── PAGE TEXT
Contrary to the account posted, Jacquard's father was a man of substantial property: he owned a workshop (where he kept his looms), a house, a vineyard, and a quarry. Joseph, the son, inherited all of this when his father died in 1772. Joseph dabbled in real estate. He married a widow of considerable property. He did fall into debt, but he did not become destitute. He did have a son Jean Marie (born 19 April 1799), but there is no evidence to support the claim that Jean Marie died at his father's side during a battle.

Jacquard's loom was NOT an immediate success: the mechanism that drove the belt of cards was faulty. Only after Jean Antoine Breton solved the mechanism's problems did sales of the loom improve.
────
── GIVEN INFORMATION
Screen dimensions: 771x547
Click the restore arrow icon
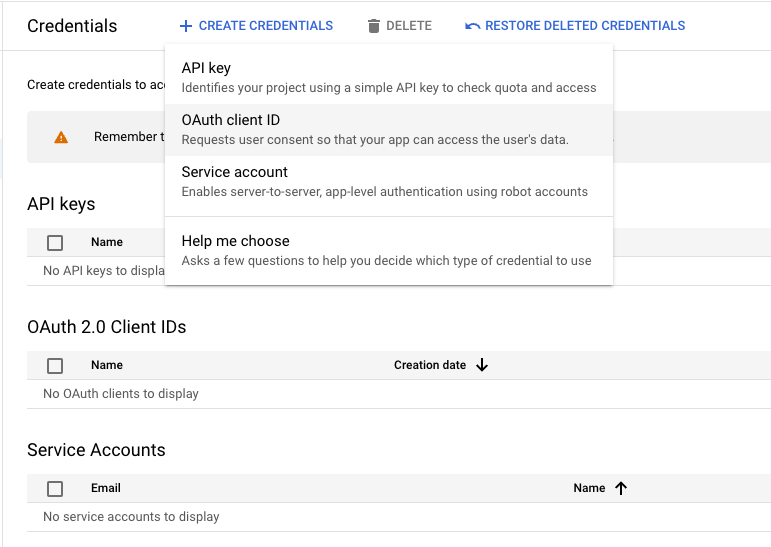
────
### GOAL 1
In the text about Jacquard and his loom, who fixed the faulty mechanism that drove the belt of cards?
### GOAL 2
Extend the text about Jacquard and his loom beyond its last sentence.

### TASK RESPONSE 1
Jean Antoine Breton

### TASK RESPONSE 2
I suspect that much of the misinformation about Jacquard came from this source, which was used as the basis of most subsequent accounts of Jacquard:

General Jean-Victor Poncelet, Travaux de la Commission Francaise. L’Exposition Universelle de 1851, vol. 3, part 1 (Machines et outils appliqués aux arts textiles), section 2, pages 348-349 (1857).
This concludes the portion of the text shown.